→ Dataset excerpts:
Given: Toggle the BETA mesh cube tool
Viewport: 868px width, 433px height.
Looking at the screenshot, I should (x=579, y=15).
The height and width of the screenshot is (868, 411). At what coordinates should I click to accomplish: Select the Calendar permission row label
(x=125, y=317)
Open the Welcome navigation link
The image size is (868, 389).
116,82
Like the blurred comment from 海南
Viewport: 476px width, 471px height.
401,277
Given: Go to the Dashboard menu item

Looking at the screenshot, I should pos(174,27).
---
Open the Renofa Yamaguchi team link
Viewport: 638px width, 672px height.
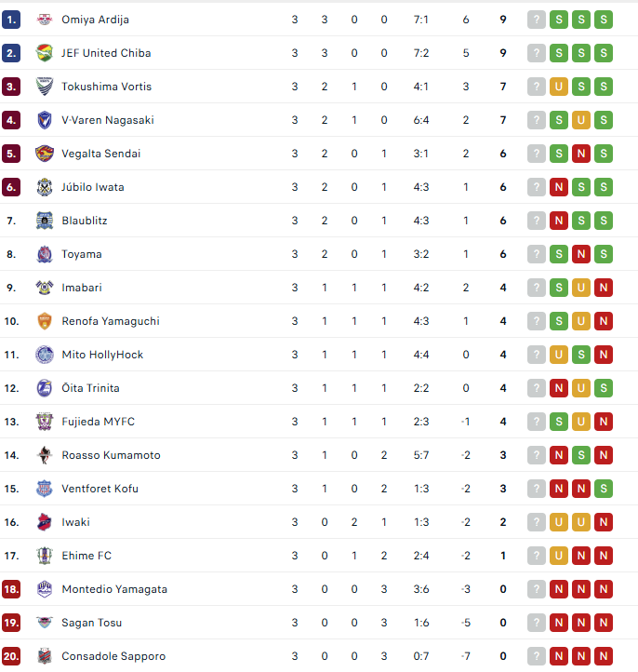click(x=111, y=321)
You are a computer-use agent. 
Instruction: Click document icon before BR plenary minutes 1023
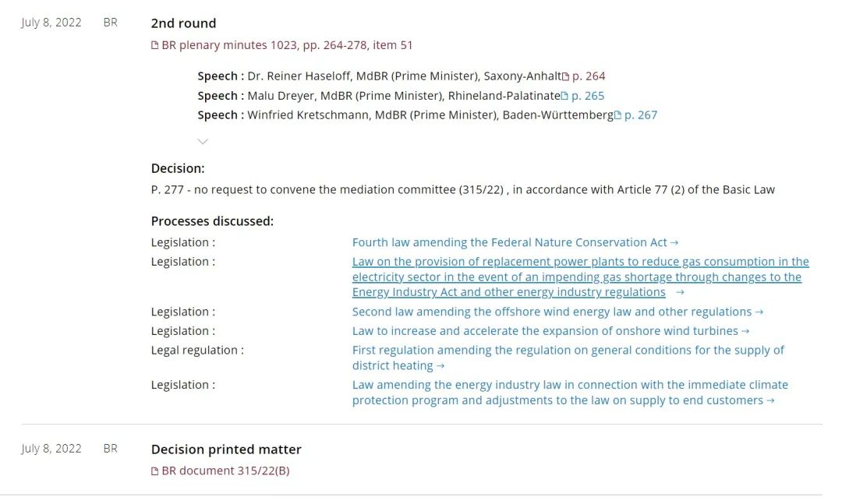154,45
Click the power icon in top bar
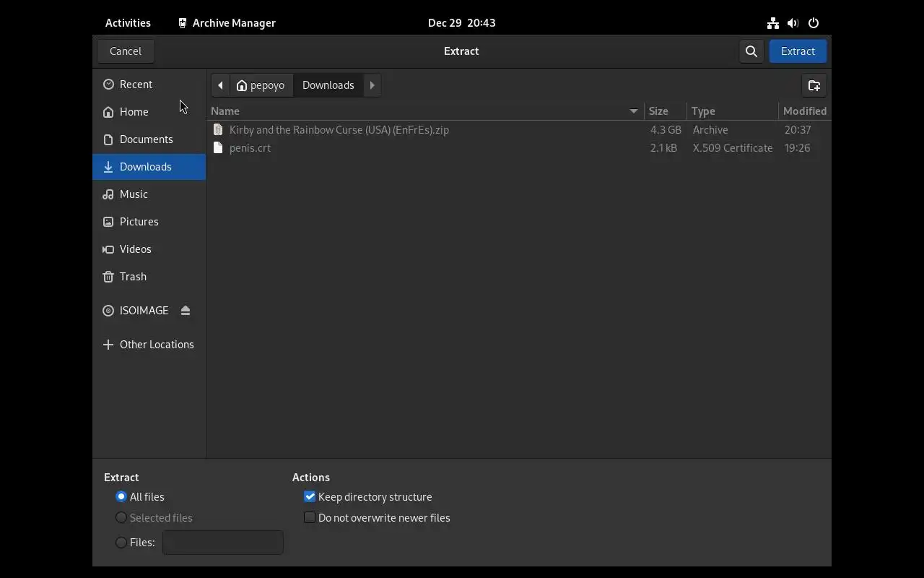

→ Work task: Retype, exactly and in full, the lines above from the one containing "Viewport: 868px width, 433px height." through the one containing "Like the blurred comment from 海南".

→ Exercise solution:
Viewport: 868px width, 433px height.
Looking at the screenshot, I should (x=579, y=15).
The height and width of the screenshot is (868, 411). At what coordinates should I click to accomplish: Select the Calendar permission row label
(x=125, y=317)
Open the Welcome navigation link
The image size is (868, 389).
116,82
Like the blurred comment from 海南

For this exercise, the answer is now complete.